Skiffs are small boats that are typically flat-bottomed and designed for use in shallow water. They are often used for fishing or as a tender to a larger boat. Skiffs are available in a variety of sizes and styles, from small, simple boats that can be rowed or powered by an outboard motor to larger, more complex boats that can be used for offshore fishing or as recreational vessels.
Jon boats are small, flat-bottomed boats that are designed for use in calm, shallow water. They are often used for fishing or hunting and are typically powered by an outboard motor. Jon boats are available in a variety of sizes and styles, from small, lightweight boats that can be carried on the roof of a car to larger, more complex boats that can be used for offshore fishing or as recreational vessels.
Sailboats: If you’re looking for a boat that can harness the power of the wind, a sailboat might be right for you. Plywood sailboats are often designed for racing, but they can also be used for leisurely cruising. With the right design and construction, a plywood sailboat can be both lightweight and sturdy, making it ideal for both beginners and experienced sailors.
Rowboats are classic boats that are perfect for leisurely paddling or fishing. They’re typically longer and narrower than other boats, making them ideal for calm waters. Plywood rowboats can be built in a variety of styles, from traditional wooden boats to modern designs.
Canoes and Kayaks:
Canoes and kayaks are popular boats for exploring rivers, lakes, and other bodies of water.
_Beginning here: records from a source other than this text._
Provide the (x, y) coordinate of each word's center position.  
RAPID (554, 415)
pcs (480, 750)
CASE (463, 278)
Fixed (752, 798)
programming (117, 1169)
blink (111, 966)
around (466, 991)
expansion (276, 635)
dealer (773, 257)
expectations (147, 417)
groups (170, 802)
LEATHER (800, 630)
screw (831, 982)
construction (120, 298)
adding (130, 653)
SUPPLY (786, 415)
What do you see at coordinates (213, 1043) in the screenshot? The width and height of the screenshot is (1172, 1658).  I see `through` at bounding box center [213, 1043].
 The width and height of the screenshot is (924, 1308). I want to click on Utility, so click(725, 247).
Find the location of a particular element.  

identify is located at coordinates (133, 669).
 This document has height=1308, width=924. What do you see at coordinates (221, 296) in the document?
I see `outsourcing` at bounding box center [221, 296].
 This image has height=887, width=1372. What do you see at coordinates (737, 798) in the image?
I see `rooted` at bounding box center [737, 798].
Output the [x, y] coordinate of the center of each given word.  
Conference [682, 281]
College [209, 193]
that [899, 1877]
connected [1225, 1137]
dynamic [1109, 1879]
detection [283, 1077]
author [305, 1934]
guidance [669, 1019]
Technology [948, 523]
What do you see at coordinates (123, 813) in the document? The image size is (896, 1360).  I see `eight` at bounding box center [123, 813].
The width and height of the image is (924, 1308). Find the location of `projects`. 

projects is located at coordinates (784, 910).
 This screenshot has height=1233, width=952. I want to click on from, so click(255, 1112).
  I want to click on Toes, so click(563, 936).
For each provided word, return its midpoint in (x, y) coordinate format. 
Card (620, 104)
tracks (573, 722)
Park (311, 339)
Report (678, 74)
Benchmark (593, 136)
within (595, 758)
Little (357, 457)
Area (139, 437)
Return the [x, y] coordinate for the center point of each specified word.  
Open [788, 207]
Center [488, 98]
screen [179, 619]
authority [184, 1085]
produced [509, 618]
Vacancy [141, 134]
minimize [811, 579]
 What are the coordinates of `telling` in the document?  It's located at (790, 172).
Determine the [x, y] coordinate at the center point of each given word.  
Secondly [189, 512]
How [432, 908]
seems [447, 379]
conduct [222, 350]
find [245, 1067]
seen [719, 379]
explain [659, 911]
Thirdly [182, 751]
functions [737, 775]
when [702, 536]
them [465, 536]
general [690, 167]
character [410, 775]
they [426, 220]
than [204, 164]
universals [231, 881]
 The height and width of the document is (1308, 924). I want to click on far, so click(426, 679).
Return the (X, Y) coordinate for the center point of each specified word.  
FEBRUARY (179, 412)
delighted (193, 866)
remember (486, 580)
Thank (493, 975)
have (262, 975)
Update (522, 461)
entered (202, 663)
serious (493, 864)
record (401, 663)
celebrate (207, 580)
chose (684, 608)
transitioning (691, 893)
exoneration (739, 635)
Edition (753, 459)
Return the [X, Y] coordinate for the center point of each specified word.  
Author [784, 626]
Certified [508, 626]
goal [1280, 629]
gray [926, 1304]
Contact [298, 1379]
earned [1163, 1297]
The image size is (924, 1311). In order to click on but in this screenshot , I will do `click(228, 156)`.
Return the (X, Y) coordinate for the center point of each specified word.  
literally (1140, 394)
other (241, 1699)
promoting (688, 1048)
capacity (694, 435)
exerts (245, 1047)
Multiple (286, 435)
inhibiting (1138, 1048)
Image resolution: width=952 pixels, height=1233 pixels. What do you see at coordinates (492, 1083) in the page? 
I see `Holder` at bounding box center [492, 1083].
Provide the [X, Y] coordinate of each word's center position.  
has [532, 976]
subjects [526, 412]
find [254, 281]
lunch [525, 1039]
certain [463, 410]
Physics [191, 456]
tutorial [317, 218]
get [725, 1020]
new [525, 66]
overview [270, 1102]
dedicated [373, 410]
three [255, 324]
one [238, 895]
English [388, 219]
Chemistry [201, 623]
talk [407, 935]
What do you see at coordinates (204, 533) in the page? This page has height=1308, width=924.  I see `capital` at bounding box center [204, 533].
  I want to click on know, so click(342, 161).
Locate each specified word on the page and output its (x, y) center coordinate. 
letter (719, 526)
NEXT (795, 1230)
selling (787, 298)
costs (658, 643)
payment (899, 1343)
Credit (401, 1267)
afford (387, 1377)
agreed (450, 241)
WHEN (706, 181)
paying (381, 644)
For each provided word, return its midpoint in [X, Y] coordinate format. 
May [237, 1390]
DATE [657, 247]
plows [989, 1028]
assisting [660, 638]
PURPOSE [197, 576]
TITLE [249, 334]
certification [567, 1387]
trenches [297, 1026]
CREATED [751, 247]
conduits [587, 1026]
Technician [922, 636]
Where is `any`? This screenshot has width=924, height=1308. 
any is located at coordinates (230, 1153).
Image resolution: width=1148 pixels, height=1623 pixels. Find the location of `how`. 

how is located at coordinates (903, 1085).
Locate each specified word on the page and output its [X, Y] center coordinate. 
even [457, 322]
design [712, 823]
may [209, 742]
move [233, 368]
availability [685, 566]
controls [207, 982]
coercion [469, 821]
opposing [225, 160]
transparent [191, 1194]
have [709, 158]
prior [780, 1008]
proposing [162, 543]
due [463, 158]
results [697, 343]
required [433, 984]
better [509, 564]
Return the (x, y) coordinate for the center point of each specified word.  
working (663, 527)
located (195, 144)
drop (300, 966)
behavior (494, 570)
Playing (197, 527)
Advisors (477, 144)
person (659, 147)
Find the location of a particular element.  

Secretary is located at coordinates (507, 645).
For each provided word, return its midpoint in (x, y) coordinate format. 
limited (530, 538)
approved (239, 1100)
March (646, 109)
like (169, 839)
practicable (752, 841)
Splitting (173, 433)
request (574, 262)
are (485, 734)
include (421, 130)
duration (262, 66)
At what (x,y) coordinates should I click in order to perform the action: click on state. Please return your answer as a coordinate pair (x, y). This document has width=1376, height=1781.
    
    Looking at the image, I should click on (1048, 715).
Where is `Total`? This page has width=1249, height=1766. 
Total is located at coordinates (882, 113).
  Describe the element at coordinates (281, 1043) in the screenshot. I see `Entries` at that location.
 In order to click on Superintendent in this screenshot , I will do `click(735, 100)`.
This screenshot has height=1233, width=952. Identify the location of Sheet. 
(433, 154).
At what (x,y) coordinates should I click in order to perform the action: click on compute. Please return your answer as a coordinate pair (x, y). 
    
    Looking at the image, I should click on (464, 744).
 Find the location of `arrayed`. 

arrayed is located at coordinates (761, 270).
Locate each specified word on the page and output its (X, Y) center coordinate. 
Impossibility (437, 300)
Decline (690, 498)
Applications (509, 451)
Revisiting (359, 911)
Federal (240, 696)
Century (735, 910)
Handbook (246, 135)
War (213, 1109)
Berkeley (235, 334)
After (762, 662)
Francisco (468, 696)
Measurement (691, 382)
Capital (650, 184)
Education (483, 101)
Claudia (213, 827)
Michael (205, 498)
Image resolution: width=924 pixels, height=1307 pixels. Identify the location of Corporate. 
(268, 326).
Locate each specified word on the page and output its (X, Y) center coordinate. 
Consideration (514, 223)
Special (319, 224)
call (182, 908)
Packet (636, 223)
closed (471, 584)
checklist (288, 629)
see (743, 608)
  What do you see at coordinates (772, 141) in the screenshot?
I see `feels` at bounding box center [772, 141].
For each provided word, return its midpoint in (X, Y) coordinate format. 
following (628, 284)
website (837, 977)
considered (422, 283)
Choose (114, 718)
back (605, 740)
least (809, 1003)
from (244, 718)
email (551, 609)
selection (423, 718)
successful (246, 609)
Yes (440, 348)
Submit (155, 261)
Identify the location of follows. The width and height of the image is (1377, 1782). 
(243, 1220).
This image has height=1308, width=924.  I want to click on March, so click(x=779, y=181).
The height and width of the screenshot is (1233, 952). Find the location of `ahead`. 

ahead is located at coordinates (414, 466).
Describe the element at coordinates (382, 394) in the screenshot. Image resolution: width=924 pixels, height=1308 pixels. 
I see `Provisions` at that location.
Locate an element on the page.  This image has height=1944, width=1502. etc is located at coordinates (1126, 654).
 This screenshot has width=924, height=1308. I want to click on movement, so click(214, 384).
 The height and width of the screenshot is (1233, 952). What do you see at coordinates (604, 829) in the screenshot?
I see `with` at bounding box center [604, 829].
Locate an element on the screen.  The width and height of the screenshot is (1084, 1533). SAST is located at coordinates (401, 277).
They’re lightweight and easy to maneuver, making them ideal for solo paddling or for a small group. Plywood canoes and kayaks can be built in a variety of styles, from traditional wood-and-canvas designs to more modern designs with sleek lines.
If you’re looking for a more permanent option for living on the water, building a houseboat might be right for you. Plywood houseboats can be designed for a variety of uses, from a weekend getaway to a permanent residence. They’re typically larger and more complex to build than other plywood boats, but with the right plans and construction, they can be a comfortable and affordable option for living on the water.